+++ Entries supplied

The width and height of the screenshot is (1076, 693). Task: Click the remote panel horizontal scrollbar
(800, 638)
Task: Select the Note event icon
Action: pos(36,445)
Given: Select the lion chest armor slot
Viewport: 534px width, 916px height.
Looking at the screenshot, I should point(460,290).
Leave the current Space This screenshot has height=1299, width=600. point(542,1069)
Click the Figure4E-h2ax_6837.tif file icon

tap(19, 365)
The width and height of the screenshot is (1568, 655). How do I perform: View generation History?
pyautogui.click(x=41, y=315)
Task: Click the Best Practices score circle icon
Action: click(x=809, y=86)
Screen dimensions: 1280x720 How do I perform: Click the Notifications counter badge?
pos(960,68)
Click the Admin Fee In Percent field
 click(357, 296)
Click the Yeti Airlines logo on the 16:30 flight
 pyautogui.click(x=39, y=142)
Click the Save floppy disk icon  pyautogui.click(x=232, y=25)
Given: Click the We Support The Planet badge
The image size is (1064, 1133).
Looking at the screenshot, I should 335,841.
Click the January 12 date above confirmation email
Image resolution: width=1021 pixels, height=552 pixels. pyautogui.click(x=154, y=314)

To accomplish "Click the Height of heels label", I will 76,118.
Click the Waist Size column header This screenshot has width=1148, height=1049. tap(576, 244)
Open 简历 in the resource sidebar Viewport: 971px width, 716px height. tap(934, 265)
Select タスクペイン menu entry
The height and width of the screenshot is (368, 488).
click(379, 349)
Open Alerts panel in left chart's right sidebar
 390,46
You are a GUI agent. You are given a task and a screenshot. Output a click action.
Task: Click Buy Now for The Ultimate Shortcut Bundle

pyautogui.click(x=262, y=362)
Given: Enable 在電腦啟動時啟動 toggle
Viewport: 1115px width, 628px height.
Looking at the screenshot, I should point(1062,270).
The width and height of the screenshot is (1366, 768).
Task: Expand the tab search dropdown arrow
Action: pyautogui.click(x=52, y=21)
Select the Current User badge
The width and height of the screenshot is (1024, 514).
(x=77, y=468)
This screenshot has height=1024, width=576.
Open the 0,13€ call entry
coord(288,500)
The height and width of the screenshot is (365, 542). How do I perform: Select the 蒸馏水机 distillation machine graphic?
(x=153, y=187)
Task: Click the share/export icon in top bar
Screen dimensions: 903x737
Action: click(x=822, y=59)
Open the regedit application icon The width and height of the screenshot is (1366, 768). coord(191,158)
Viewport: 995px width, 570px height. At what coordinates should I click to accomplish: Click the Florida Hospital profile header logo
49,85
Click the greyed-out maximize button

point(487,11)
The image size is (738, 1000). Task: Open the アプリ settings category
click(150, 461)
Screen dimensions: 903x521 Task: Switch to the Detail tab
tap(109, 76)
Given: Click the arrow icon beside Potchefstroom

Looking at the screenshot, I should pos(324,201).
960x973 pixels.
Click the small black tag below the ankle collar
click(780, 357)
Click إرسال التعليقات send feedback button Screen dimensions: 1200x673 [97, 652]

++++++

Restate the data word for word, leaving nothing out.

▶ Answer section
The width and height of the screenshot is (1076, 693). Task: Click the remote panel horizontal scrollbar
(800, 638)
Task: Select the Note event icon
Action: pos(36,445)
Given: Select the lion chest armor slot
Viewport: 534px width, 916px height.
Looking at the screenshot, I should point(460,290).
Leave the current Space This screenshot has height=1299, width=600. point(542,1069)
Click the Figure4E-h2ax_6837.tif file icon

tap(19, 365)
The width and height of the screenshot is (1568, 655). How do I perform: View generation History?
pyautogui.click(x=41, y=315)
Task: Click the Best Practices score circle icon
Action: click(x=809, y=86)
Screen dimensions: 1280x720 How do I perform: Click the Notifications counter badge?
pos(960,68)
Click the Admin Fee In Percent field
 click(357, 296)
Click the Yeti Airlines logo on the 16:30 flight
 pyautogui.click(x=39, y=142)
Click the Save floppy disk icon  pyautogui.click(x=232, y=25)
Given: Click the We Support The Planet badge
The image size is (1064, 1133).
Looking at the screenshot, I should 335,841.
Click the January 12 date above confirmation email
Image resolution: width=1021 pixels, height=552 pixels. pyautogui.click(x=154, y=314)

To accomplish "Click the Height of heels label", I will 76,118.
Click the Waist Size column header This screenshot has width=1148, height=1049. tap(576, 244)
Open 简历 in the resource sidebar Viewport: 971px width, 716px height. tap(934, 265)
Select タスクペイン menu entry
The height and width of the screenshot is (368, 488).
click(379, 349)
Open Alerts panel in left chart's right sidebar
 390,46
You are a GUI agent. You are given a task and a screenshot. Output a click action.
Task: Click Buy Now for The Ultimate Shortcut Bundle

pyautogui.click(x=262, y=362)
Given: Enable 在電腦啟動時啟動 toggle
Viewport: 1115px width, 628px height.
Looking at the screenshot, I should point(1062,270).
The width and height of the screenshot is (1366, 768).
Task: Expand the tab search dropdown arrow
Action: pyautogui.click(x=52, y=21)
Select the Current User badge
The width and height of the screenshot is (1024, 514).
(x=77, y=468)
This screenshot has height=1024, width=576.
Open the 0,13€ call entry
coord(288,500)
The height and width of the screenshot is (365, 542). How do I perform: Select the 蒸馏水机 distillation machine graphic?
(x=153, y=187)
Task: Click the share/export icon in top bar
Screen dimensions: 903x737
Action: click(x=822, y=59)
Open the regedit application icon The width and height of the screenshot is (1366, 768). coord(191,158)
Viewport: 995px width, 570px height. At what coordinates should I click to accomplish: Click the Florida Hospital profile header logo
49,85
Click the greyed-out maximize button

point(487,11)
The image size is (738, 1000). Task: Open the アプリ settings category
click(150, 461)
Screen dimensions: 903x521 Task: Switch to the Detail tab
tap(109, 76)
Given: Click the arrow icon beside Potchefstroom

Looking at the screenshot, I should pos(324,201).
960x973 pixels.
Click the small black tag below the ankle collar
click(780, 357)
Click إرسال التعليقات send feedback button Screen dimensions: 1200x673 [97, 652]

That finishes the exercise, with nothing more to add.